DATA IN THIS EXERCISE:
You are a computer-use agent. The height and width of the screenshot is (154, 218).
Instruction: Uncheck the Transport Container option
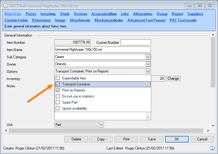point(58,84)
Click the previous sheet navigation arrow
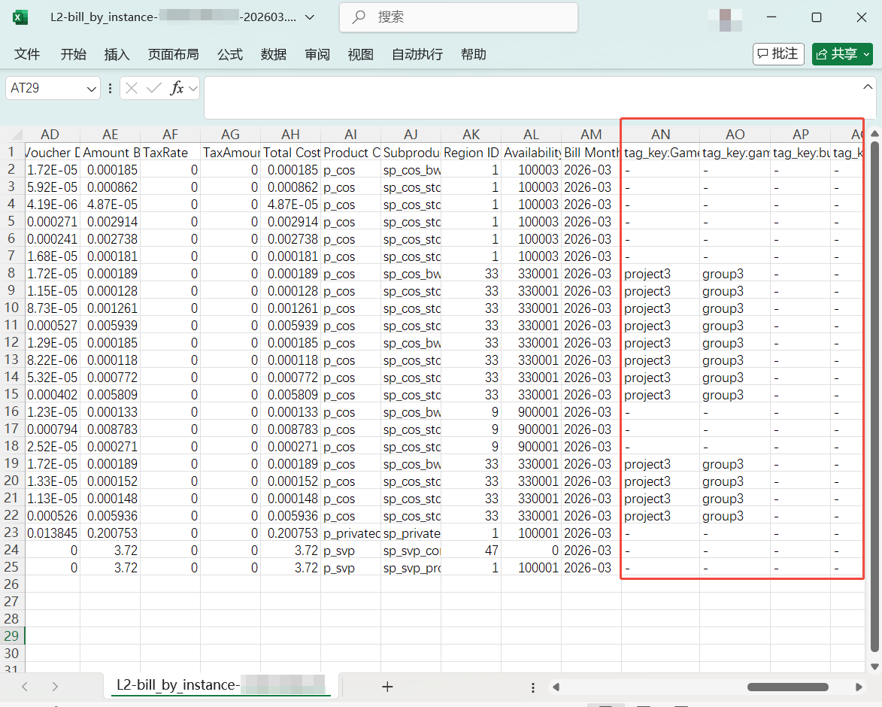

...

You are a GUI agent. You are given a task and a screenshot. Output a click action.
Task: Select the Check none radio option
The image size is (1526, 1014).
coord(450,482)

* * *

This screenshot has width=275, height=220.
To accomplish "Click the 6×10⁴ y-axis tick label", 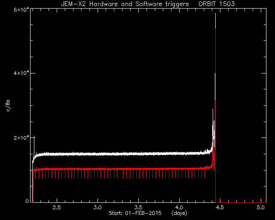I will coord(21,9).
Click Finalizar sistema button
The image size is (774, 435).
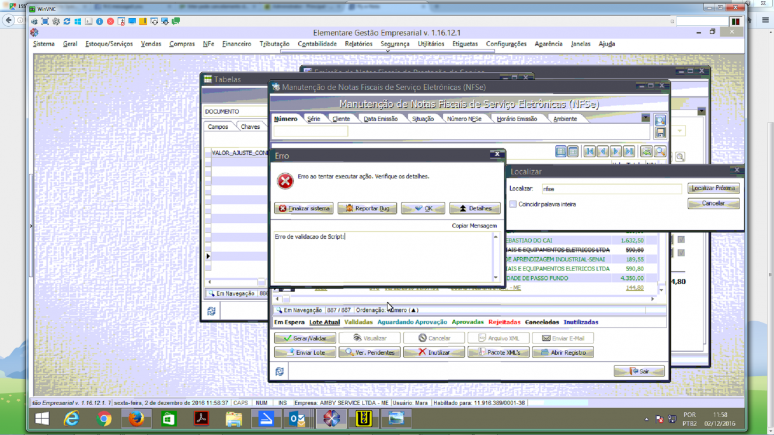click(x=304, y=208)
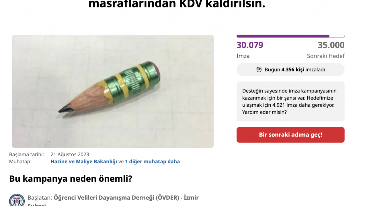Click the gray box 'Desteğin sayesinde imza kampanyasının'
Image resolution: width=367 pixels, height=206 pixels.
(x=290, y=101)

WHAT TO PRODUCE: Lines wanted from the entries above: the one with "You are a computer-use", the one with "Click the previous sheet navigation arrow", and all lines between. Please copy them exactly, without the pictures and without anything else.

WRITTEN REPLY:
You are a computer-use agent. The height and width of the screenshot is (154, 218).
Instruction: Uncheck the Transport Container option
point(58,84)
Click the previous sheet navigation arrow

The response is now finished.